# Given exercise:
Update the rows below by replacing every "width and height" with "size", and leave everything else unchanged.

# Records:
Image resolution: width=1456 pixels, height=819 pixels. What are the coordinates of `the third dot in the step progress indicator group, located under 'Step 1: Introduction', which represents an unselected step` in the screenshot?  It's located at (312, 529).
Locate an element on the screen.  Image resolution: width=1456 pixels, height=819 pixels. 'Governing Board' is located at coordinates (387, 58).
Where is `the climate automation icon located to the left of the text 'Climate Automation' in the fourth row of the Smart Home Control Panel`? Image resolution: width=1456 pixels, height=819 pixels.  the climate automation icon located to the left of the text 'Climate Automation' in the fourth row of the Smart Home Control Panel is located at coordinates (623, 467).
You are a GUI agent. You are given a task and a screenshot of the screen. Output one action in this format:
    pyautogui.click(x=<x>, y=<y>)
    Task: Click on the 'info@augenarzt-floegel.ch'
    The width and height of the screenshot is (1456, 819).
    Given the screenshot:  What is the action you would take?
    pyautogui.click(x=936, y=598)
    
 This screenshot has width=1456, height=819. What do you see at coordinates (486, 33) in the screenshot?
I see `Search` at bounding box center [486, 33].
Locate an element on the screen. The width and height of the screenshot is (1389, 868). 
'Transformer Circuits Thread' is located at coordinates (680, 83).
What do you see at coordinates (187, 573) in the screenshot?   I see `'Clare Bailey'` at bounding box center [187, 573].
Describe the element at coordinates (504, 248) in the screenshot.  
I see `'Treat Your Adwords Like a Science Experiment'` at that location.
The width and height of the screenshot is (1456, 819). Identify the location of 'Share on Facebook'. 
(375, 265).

# Output of the task:
Image resolution: width=1456 pixels, height=819 pixels. What are the coordinates of `the third dot in the step progress indicator group, located under 'Step 1: Introduction', which represents an unselected step` in the screenshot?  It's located at (312, 529).
Locate an element on the screen.  Image resolution: width=1456 pixels, height=819 pixels. 'Governing Board' is located at coordinates (387, 58).
Where is `the climate automation icon located to the left of the text 'Climate Automation' in the fourth row of the Smart Home Control Panel`? Image resolution: width=1456 pixels, height=819 pixels.  the climate automation icon located to the left of the text 'Climate Automation' in the fourth row of the Smart Home Control Panel is located at coordinates (623, 467).
You are a GUI agent. You are given a task and a screenshot of the screen. Output one action in this format:
    pyautogui.click(x=<x>, y=<y>)
    Task: Click on the 'info@augenarzt-floegel.ch'
    The size of the screenshot is (1456, 819).
    Given the screenshot:  What is the action you would take?
    pyautogui.click(x=936, y=598)
    
 This screenshot has width=1456, height=819. What do you see at coordinates (486, 33) in the screenshot?
I see `Search` at bounding box center [486, 33].
Locate an element on the screen. The size of the screenshot is (1389, 868). 
'Transformer Circuits Thread' is located at coordinates (680, 83).
What do you see at coordinates (187, 573) in the screenshot?   I see `'Clare Bailey'` at bounding box center [187, 573].
Describe the element at coordinates (504, 248) in the screenshot.  
I see `'Treat Your Adwords Like a Science Experiment'` at that location.
The size of the screenshot is (1456, 819). Identify the location of 'Share on Facebook'. 
(375, 265).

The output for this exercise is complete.